This pipeline uses the following tools to align paired end amplicon sequencing data:
- FastQC, to assess sequencing data quality
- Trim Galore to trim reads using nextera adapters
- STAR for gapped alignment
- samtools for alignment statistics and indexing
- MultiQC to compile everything into a neat report
All necessary tools can be installed using conda and the provided environment file as per:
conda env create -f env.yml
The environment specification file does not control the versions of the utilized tools, so its up to the user to keep versions consistent across datasets.
Adapting the pipeline to your use cases requires at least two changes to the config.yml. workdir_top
is the absolute path to the working directory and STAR_reference specifies the absolute path ot the reference
created by the STAR aligner as per the manual.

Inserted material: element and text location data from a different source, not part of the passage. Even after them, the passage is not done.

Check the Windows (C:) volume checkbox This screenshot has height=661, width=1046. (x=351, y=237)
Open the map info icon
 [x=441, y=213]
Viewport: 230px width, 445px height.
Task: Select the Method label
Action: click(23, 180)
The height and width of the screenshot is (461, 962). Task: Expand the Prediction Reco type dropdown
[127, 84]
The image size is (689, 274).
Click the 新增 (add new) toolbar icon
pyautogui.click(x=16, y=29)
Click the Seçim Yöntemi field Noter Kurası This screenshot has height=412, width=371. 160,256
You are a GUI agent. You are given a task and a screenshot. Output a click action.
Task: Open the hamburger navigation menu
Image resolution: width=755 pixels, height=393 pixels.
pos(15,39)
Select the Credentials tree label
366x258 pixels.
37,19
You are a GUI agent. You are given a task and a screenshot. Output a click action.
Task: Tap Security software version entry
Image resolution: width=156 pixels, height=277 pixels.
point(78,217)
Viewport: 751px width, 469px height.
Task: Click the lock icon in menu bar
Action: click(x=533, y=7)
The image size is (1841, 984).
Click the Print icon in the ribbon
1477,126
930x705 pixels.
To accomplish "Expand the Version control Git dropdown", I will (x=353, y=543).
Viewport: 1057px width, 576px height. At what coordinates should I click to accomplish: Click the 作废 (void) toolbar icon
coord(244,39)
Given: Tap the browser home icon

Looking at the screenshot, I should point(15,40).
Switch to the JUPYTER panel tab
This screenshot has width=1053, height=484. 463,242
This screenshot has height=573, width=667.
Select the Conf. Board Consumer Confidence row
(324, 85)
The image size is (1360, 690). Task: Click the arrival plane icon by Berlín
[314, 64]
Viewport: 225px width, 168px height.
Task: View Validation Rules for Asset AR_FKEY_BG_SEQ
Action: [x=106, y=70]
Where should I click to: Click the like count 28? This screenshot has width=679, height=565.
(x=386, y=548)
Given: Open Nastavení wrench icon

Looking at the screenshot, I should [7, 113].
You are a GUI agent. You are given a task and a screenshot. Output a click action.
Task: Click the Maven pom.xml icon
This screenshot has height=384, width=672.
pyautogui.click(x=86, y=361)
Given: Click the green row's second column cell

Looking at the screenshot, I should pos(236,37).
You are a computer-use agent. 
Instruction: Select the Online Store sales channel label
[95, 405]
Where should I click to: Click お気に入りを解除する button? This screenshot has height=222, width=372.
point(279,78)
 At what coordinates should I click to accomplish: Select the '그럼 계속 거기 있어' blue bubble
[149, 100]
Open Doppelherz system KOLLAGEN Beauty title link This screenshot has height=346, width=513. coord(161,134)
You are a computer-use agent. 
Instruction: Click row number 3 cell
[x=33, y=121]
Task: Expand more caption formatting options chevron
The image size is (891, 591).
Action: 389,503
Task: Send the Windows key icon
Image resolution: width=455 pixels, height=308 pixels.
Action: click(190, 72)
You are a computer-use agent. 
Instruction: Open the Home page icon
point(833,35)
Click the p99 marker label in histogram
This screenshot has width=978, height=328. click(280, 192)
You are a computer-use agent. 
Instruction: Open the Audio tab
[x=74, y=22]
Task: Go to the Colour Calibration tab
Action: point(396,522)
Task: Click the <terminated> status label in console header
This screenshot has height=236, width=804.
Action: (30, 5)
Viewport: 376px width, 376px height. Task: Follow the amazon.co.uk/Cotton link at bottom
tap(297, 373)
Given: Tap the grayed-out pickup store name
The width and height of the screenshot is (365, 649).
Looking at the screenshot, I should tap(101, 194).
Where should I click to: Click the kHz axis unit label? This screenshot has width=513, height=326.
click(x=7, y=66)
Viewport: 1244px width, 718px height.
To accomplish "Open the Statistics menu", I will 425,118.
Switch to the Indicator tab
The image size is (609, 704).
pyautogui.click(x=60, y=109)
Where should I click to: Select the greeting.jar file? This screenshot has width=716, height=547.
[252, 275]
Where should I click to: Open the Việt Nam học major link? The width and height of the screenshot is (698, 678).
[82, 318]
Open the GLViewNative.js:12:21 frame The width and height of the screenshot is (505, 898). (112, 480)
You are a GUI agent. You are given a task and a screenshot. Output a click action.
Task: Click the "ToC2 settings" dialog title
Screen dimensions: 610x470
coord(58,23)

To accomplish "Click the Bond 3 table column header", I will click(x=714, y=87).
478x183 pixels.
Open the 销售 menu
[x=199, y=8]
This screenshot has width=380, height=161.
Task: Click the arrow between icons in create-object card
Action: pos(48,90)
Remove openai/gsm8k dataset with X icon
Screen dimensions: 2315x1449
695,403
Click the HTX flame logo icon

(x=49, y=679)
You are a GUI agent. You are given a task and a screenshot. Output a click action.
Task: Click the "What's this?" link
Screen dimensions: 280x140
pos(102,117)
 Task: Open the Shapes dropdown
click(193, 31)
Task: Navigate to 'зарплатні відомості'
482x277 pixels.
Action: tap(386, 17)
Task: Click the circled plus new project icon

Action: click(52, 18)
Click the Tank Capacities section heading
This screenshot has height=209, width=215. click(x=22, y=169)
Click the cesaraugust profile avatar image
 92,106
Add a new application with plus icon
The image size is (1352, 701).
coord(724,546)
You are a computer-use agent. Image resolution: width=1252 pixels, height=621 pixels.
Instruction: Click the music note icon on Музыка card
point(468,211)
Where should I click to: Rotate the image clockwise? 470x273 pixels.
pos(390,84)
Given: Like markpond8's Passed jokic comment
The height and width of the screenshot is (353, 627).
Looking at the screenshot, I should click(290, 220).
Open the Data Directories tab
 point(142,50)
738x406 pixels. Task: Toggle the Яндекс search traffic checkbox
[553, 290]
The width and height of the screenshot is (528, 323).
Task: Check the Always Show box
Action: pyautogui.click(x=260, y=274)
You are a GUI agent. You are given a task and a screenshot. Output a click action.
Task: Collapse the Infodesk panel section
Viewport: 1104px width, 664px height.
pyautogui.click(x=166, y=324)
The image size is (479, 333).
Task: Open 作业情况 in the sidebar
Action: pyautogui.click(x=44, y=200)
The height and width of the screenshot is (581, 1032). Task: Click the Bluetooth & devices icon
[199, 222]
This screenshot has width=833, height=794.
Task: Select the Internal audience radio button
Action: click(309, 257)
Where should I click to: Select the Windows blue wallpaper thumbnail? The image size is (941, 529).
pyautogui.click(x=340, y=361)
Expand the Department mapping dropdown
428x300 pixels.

The working directory needs to contain a folder named 00_fastqc which contains either the fastq files or symbolic links to them. Only files with suffix "_R[1-2].fastq.gz" will be recognized by the pipeline.
After running the pipeline, the working directory will have the following structure
workdir_top
├── 00_fastqc/ # Contains the fastqc analysis of files in 01_fastq_ra
├── 01_fastq_raw/ # Contains the raw fastqs
├── 02_fastq_trimmed/ # Contains the trimmed fastqs
├── 03_star/ # Contains the alignment files from STAR
├── multiqc_data/ # Contains data used by multiqc to generate the final report
├── multiqc_report.html # Final per sample quality report